7 NEWS BOSTON -- Dec 12 -- New claims say some of the tempting profiles you see may really be cyber fakes. David Lemay put his profile on the web and got a response from an Elle McPherson look alike. David emailed back, but nothing. New lawsuits claim Match.com and Yahoo's sites have posted fake profiles on purpose to lure people into paying for membership renewals. The complaint lists different potential daters using the exact same phrases in their profiles--too unique to be a coincidence. Match.com calls the suit extortion. Mark Brooks runs "Online Personals Watch." He admits date baiting can happen but can't believe larger sites do it. "To have a product manager put the hand up in a meeting and say, 'hey, why don't we put up bogus emails so we can improve our conversion rates'...they'd get fired." Brooks says some companies filter out obscene photos and obvious fakes but they don't make sure postings are real people. Experts think online daters are targeted when their memberships are expiring.

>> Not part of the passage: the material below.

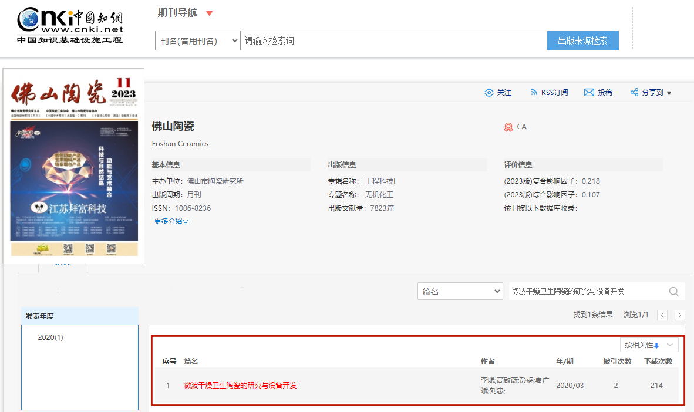Click the Foshan Ceramics journal cover thumbnail
The height and width of the screenshot is (412, 694).
[x=73, y=164]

The full article was originally published at 7 News Boston, but is no longer available.
Mark Brooks: Sites will typically bubble up expiring profiles in searches. Nothing new there. However, product managers, employees, please make sure to delete test profiles. The profile used in this video looks to me like a test profile. Not date bait, but a profile that an employee might put up to test the site. I can see 3rd tier, one-man-band sites succumbing to the temptation of using date bait to raise their conversion rates out of the ashes. Match, Yahoo, nah! I have great respect for these companies and their integrity. As an industry, I think we need to freeze profiles from search results that are completely unresponsive after 20 contacts/2 weeks.
Mark
You're the only one that likes True.com. From what I understand you are on their payroll. The concern is date bait and True, which is accused of that and much more. What they are doing is baiting the user so they will continue memberships at 50 bucks a pop. True's owner and wife are on the site. What happen to no married people allowed? They are breaking their own rules. "Undermoose" and "fite" use the chat room and contact other members. So if they are married and are contacting others once again their claims are false and their system doesn't work. True proved their background checks don't work when they failed to discover Dr. Wells
Something else I would like to know. True claims they are wholesome and safe. The ads True is putting out are sleazy. On askmen.com True uses the women members as bait and ask people to vote for the hottest girl. There is another lawsuit waiting to happen.
I have seen details of Vest's former fiancee's claims and lawsuit and with what Vest is doing it is consistent with her claims.
It is a matter of months when True goes belly up! The legal problems alone are going to sink this ship! Vest suing Dr. Jim Houran his own expert. When the details go public True is dead. Vest blocking his own background against lawsuit with his ex-fiancee shows what a hypocrite he is. President Bush can't stop leaks from his own office what makes Vest think he can hide his dirty secrets. Sealing a file doesn't' preclude her from speaking out or doing an interview with a major news program either.
Mark you may think of jumping ship before you destroy your creditability!
Posted by: Dan | Jan 06, 2006 at 09:51 AM
The "Elle McPherson" photo featured in the TV clip was indeed a model, but it wasn't Elle McPherson.
Posted by: Tim Horrigan | Jan 16, 2006 at 03:59 PM
"The profile used in this video looks to me like a test profile. Not date bait, but a profile that an employee might put up to test the site." When an employee contacts a member using a test profile, I believe that is called date bait.